In this plot the green line shows the number of cyclists starting the tour and the blue line shows the number of cyclists who completed the tour. Here we can see that that there is a very large difference for the first 30 years of the tour. This aligns quite well with the period where the tour was over 5000km. The survival rate appears to get steadily better until a sharp drop at the start of the millennia.
Lets see how the survival rate has actually changed over the years.
As you can see the tour use to have a incredible 20% survival rate. There has been a healthy increase in the number of people who completed the tour as time has gone on. In fact nearly everyone who enters now completes the tour. This is likely a result of a combination of rule changes and better educated cyclists and coaches. For example back in the day cyclists would pass around cigarettes before big climbs under the impression that it would open up their lungs. They were also only allowed to ride one bike and had to be their own mechanic. No wonder hardly any of them made it to the end!
Who has won the most?
Lets see how many times each winner has actually won.

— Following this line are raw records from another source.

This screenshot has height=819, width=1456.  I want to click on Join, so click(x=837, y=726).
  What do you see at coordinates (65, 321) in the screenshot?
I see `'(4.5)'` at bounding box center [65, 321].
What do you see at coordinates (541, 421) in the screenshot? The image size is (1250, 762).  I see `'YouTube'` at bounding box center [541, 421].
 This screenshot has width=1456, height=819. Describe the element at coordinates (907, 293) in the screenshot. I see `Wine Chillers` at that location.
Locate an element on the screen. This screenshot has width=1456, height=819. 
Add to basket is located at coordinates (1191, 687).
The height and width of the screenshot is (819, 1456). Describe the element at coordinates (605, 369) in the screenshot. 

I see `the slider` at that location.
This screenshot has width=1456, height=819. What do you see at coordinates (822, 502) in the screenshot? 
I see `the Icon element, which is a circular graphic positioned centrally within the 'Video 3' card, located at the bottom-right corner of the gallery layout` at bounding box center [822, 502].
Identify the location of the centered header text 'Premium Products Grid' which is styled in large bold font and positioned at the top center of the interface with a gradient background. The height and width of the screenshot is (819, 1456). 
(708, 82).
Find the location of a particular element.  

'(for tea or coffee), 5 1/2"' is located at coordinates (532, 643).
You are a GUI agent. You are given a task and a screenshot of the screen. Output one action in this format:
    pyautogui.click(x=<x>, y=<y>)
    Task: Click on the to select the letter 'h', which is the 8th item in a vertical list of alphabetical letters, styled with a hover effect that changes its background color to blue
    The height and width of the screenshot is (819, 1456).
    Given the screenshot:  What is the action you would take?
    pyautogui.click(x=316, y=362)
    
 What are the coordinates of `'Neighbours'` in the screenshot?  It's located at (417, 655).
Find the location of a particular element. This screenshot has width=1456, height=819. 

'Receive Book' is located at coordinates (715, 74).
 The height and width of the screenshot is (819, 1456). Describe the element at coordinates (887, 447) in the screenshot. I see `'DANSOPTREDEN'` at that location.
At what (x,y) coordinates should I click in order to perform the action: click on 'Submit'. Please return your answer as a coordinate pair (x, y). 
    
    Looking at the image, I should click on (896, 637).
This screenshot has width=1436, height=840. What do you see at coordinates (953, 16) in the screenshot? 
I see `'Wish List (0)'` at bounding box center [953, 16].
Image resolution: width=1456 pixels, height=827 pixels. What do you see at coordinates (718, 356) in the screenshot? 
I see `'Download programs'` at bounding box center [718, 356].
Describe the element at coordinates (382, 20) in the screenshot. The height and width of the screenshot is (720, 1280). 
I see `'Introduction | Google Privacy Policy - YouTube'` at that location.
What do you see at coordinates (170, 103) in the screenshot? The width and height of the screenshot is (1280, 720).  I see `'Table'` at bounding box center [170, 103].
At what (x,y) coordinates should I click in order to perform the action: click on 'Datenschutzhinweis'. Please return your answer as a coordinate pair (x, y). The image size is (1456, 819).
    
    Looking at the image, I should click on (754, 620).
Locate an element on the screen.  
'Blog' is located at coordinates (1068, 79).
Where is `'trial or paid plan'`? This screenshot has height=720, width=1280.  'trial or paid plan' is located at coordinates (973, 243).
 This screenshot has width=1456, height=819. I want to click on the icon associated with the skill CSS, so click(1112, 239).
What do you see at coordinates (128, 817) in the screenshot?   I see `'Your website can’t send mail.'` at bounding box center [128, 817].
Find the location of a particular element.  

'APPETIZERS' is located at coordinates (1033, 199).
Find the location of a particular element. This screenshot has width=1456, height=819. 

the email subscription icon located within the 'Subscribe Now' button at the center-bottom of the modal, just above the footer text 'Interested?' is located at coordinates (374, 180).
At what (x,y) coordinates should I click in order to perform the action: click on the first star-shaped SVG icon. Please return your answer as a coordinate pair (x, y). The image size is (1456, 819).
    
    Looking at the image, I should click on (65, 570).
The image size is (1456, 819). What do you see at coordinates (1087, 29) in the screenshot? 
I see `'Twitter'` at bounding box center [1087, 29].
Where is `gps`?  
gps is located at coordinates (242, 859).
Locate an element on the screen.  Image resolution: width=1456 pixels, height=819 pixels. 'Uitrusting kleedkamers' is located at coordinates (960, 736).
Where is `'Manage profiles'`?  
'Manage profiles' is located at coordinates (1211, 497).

Jacques Anquetil, Bernard Hinault, Eddy Merckx and Miguel Indurain all share the top number of wins standing at 5. This seems to be a natural maximum that any single cyclist can muster before retiring from the tour. I am confident that this number will continually be challenged by future cyclists as the training techniques and knowledge improve.
In an effort to compare these great men I have charted their wins in time against the survival rate of their respective tours. Perhaps there is something to say about the difficulty that each winner overcame.
Here we can see that Jacques Anquetil definitely overcame tours with the lowest survival rate while the rest of the 5 tour winners had relatively higher survival rates. Interestingly, the survival rates of each cyclists wins seems to to have a range of around 15%–20% difference.
Having shown you just a glance of what can be revealed with even the most limited dataset, you can begin to see what interesting insights could be found if we had a more exhaustive dataset. Most of the data that we need is out on the internet somewhere already. In fact each and every Tour De France that has ever happened has it’s own wikipedia page. Clearly, the Tour De France is a data scientists dream project as long as you can handle the large amount of data collection and preprocessing required!